Baribeau Creek is an official Kootenay Land District name at 49.638333, -116.536667 (NRCan key JATSQ). It flows into Redding Creek, which in turn joins the St. Mary River. It runs stream order 4 (mid-range in the network, on a scale that runs from 1 for a headwater trickle up to 6 or more for a full river), stretches roughly 13 km, and carries 13 direct fish observations: 7 bull trout and 6 westslope cutthroat trout.
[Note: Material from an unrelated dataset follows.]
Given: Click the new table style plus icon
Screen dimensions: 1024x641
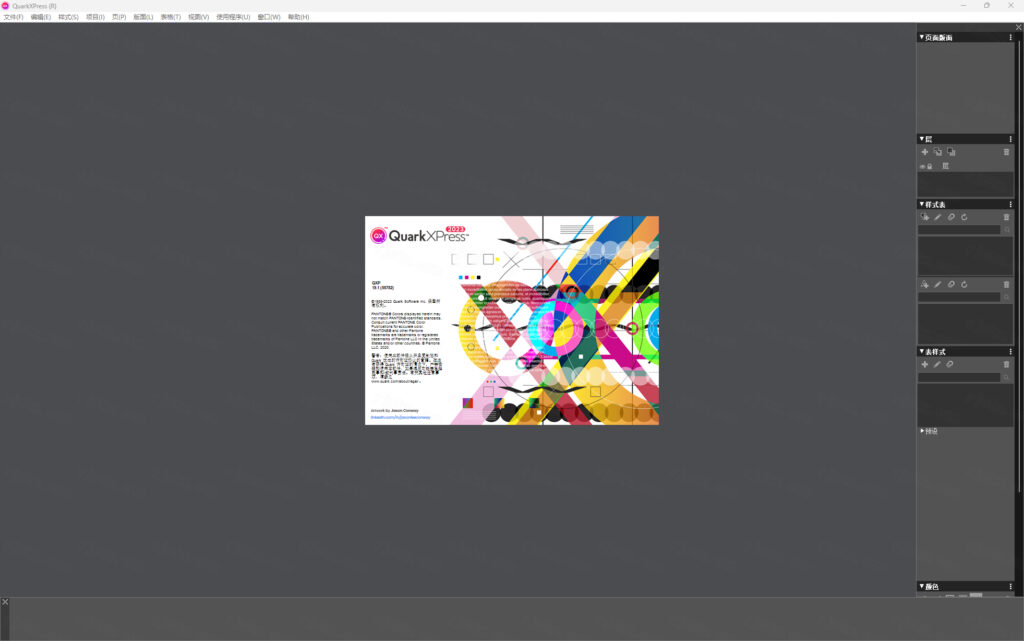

A 1997 fish-and-fish-habitat inventory, run as a baseline survey in an unlogged East Kootenay watershed, sampled both species and found fish distribution limited to the first four Baribeau mainstem reaches plus the first two reaches of its largest tributary, Brokencup Creek.

The fishing

With direct bull trout and cutthroat records but no confirmed public access, Baribeau reads as habitat and stewardship water more than a planned trip. If a legal, low-impact approach is ever confirmed, expect short pocket-water drifts on a small upper-Purcell tributary: dry/dropper searching, cold-water timing, and a minimal footprint rather than a numbers day. Baribeau shares the food base of the wider Redding and St. Mary system, small Stoneflies, Mayflies, Caddisflies (Sedges), midges, Terrestrials (Hoppers, Ants, Beetles), fry and tiny Sculpin, though no hatch or water-temperature sample has been taken on the creek itself.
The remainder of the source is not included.